Comparative analysis of chloroplast genomes

The mVISTA program in the shuffle-Lagan model41 was used to compare the cp genome sequences of the ten Ligustrum species using the L. sinense cp genome as a reference. The DnaSP v5.10 software42 was used to calculate the Pi values of the LSC, SSC, and IR regions among the ten Ligustrum species, and to identify divergence hotspot regions within the genome for evolutionary analysis. The step size was set to 200 bp and the window length to 300 bp. The IRscope software (https://irscope.shinyapps.io/irapp/)43 was used to draw an IR boundary map and compare IR boundary characteristics among the cp genomes of Ligustrum species.
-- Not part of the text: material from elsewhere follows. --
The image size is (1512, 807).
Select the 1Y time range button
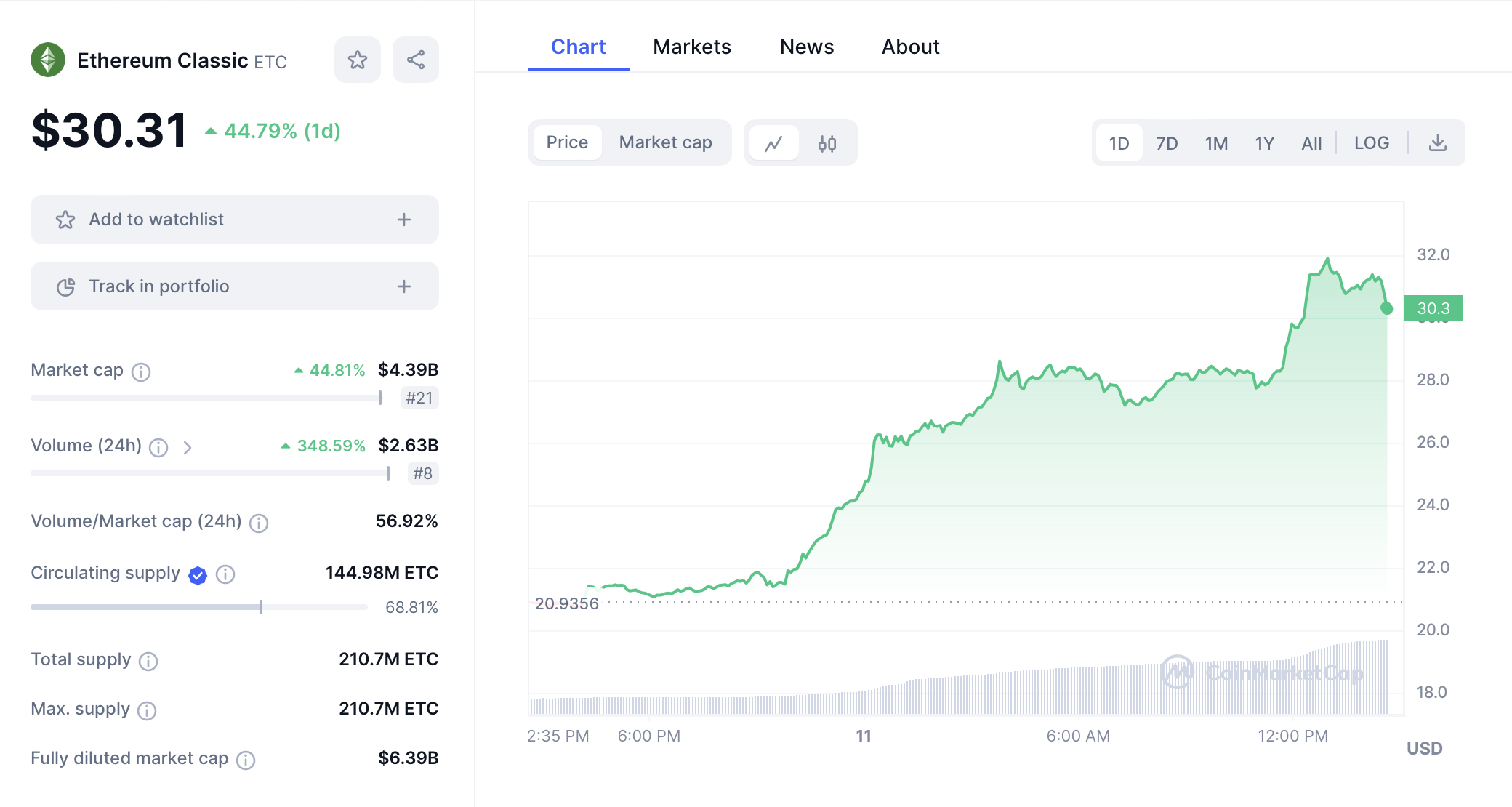1264,143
Ka/Ks and forward selection analysis

To analyze the effect of environmental stress on the evolution of Ligustrum, we calculated the Ka/Ks ratio for all species. The Muscle software was used to compare gene sequences, and then the KaKs_Calculator2 software44 was used to calculate Ka and Ks values, using the default parameters, except for -c 11-m MS. The optimized branch-site model45 and BEB46 methods were used to identify genes of the Ligustrum species subjected to positive selection. The TrimAl v1.4 software47 was used to trim the multi-sequence alignment results of single-gene nucleic acids; then, the codeml program in the PAML v4.9 package was used for branch-site model analysis. We calculated the null hypothesis (null model, model = 2, NSsites = 2, fix-omega = 1, omega = 1) and alternative hypothesis (alternative model, model = 2, NSsites = 2, fix-omega = 0, Omega = 0.2). We ran a Chi-square test in PAML for the likelihood ratio test48, where positively selected genes were evaluated at a level of P < 0.05. Finally, the BEB method was used to calculate the posterior probabilities of amino acid sites to determine whether the sites were positively selected.

Phylogenomic analysis

Complete cp genome sequences of Oleaceae, particularly Ligustrum, were selected from the NCBI database, and phylogenetic analysis was performed using the ten Ligustrum species examined in this study, and 27 other Oleaceae species. S. henryi (NC_036943.1) and L. galeobdolon (NC_036972.1) were selected as outgroups. The complete cp genome sequences were used for tree construction. They were extracted and aligned using MAFFT v7.45849, and the alignment was trimmed by Gblocks_0.91b50 to remove low-quality regions with the parameters: -t = d -b4 = 5 -b5 = h. ML phylogenetic tree based on the best-fit model of GTR + I + G was conducted using PhyML 3.0 (http://www.atgc-montpellier.fr//phyml/)51. The Best-fit model by jModelTest 2.1.1052, according to Bayesian information criterion (BIC) and the robustness of the topology was estimated using 1000 bootstrap replicates.

Conclusion

In this study, the cp genomes of four Ligustrum species were assembled and annotated, and a series of characteristic analyses were performed using six additional published Ligustrum species. The results showed that the cp genome of Ligustrum species has a tetrad structure, with similar and conserved genome structures and gene numbers. The total length of the cp genome was 162,185–166,800 bp, and the GC content ranged from 37.93 to 38.06%. Six hotspot regions were identified from multiple sequence alignment of Ligustrum; the ycf1 gene region and the clpP1 exon region can be used as potential DNA barcodes for the identification and phylogeny of the genus Ligustrum. The identification of four positive-selection genes in this study will contribute to our understanding of the adaptation of Ligustrum species to the environment. Based on the whole cp genomes, we constructed an evolutionary tree of Oleaceae species, which showed that 13 genera in Oleaceae were clustered into one branch, each node having a high support rate, and Ligustrum and Syringa were the most closely related groups. Through sequencing and analysis of the cp genomes of Ligustrum species, the results of this study provide a basis for identifying and elucidating the phylogenetic relationships of Ligustrum species.

Specimen collection

The plant material was collected with the owner's permission and in accordance with relevant guidelines and regulations.